[Items listed in a dataset]
====================
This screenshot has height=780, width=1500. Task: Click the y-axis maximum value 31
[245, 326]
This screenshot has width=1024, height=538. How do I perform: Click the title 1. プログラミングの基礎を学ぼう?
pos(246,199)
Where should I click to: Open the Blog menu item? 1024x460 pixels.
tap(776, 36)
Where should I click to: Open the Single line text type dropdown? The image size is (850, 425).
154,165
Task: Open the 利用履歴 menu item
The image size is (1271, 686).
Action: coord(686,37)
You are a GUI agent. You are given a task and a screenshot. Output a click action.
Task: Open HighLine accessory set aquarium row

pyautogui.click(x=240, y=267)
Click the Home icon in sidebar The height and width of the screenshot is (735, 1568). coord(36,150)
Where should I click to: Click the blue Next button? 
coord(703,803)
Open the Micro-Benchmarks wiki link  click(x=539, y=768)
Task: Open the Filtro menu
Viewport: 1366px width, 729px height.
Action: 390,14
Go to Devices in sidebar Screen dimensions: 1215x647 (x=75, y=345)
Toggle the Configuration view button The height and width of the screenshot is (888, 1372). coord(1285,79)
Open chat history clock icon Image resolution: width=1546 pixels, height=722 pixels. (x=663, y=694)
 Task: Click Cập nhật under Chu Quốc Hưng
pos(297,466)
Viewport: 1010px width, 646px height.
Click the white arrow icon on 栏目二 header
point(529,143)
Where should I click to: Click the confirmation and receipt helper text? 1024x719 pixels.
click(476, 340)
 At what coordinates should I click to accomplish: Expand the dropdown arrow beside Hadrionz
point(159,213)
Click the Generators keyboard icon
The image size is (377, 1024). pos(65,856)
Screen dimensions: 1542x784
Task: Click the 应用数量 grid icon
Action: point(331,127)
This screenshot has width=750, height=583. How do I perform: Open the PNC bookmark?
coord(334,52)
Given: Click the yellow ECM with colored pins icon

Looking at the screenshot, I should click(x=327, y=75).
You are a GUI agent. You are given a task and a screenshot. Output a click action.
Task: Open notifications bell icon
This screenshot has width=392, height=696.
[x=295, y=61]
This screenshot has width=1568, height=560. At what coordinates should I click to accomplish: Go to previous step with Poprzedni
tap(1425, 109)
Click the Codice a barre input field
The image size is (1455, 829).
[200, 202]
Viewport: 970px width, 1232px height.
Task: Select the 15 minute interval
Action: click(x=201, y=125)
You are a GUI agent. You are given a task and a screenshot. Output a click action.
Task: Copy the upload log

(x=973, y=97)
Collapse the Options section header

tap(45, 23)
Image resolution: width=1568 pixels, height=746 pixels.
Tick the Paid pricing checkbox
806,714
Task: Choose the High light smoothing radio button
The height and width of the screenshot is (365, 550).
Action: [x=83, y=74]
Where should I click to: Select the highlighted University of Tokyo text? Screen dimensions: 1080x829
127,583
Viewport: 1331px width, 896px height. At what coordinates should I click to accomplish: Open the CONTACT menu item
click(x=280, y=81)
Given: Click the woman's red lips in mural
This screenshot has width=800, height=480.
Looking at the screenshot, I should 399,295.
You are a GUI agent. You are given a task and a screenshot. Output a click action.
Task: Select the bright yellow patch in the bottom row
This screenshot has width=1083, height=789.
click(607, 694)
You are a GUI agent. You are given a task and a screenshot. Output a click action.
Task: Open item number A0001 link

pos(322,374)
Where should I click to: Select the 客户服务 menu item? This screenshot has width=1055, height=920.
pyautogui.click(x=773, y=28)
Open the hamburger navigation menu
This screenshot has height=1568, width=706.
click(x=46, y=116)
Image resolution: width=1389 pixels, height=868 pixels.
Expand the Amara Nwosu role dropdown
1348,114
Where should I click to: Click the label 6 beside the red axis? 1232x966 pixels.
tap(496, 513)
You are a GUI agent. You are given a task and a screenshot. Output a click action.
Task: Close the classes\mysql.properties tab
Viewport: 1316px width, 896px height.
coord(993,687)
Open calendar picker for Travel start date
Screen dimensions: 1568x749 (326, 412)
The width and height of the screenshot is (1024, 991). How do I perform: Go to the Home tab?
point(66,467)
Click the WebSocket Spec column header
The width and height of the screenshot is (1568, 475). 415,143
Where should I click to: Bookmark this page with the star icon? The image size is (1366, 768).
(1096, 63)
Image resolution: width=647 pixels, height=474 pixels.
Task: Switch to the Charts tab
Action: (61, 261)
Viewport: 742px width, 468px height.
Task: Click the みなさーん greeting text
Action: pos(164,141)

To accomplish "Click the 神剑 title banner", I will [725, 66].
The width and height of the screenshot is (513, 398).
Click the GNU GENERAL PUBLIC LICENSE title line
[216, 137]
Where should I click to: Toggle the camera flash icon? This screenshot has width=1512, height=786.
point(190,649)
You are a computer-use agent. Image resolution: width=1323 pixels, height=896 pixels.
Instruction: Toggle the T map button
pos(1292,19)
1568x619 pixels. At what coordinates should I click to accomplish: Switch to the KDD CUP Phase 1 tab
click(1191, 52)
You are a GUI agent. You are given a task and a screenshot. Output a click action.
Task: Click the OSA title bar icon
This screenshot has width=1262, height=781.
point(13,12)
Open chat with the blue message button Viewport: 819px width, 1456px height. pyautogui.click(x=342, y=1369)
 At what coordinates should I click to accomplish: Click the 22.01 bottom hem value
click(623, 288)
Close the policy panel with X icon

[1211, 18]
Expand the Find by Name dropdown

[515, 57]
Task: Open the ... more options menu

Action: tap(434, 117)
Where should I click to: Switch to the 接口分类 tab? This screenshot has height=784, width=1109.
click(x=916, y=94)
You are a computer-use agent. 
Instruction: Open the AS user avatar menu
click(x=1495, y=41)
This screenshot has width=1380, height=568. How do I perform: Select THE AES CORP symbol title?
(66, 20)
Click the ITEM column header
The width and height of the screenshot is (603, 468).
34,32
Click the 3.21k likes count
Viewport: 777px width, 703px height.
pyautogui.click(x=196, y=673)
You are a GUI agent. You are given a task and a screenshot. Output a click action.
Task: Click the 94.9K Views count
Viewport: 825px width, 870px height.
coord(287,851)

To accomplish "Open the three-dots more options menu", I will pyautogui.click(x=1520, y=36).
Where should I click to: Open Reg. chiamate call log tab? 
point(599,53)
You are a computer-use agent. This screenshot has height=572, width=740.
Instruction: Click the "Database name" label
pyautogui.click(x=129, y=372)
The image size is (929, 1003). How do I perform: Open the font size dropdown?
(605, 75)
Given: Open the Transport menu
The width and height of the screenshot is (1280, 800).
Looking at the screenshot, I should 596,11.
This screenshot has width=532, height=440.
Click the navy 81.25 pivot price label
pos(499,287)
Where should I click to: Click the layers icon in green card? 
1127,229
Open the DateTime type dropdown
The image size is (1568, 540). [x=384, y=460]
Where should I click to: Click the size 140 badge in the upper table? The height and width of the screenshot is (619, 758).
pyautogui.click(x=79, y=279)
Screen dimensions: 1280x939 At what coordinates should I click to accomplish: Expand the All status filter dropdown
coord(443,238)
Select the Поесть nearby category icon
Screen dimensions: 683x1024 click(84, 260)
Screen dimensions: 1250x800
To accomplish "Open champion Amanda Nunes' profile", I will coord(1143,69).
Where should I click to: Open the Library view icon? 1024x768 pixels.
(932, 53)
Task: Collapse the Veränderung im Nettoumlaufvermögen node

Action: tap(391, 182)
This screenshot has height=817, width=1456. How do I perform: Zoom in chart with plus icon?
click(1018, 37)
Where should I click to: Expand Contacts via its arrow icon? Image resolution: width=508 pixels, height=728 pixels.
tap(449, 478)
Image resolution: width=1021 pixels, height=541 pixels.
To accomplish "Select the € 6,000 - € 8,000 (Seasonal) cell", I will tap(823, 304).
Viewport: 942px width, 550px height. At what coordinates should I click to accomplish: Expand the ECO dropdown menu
====================
WHAT IS REQUIRED:
For every line above with the word "will" in it, make a copy.

RESPONSE:
To accomplish "Click the 神剑 title banner", I will [725, 66].
To accomplish "Open the three-dots more options menu", I will pyautogui.click(x=1520, y=36).
To accomplish "Open champion Amanda Nunes' profile", I will coord(1143,69).
To accomplish "Select the € 6,000 - € 8,000 (Seasonal) cell", I will tap(823, 304).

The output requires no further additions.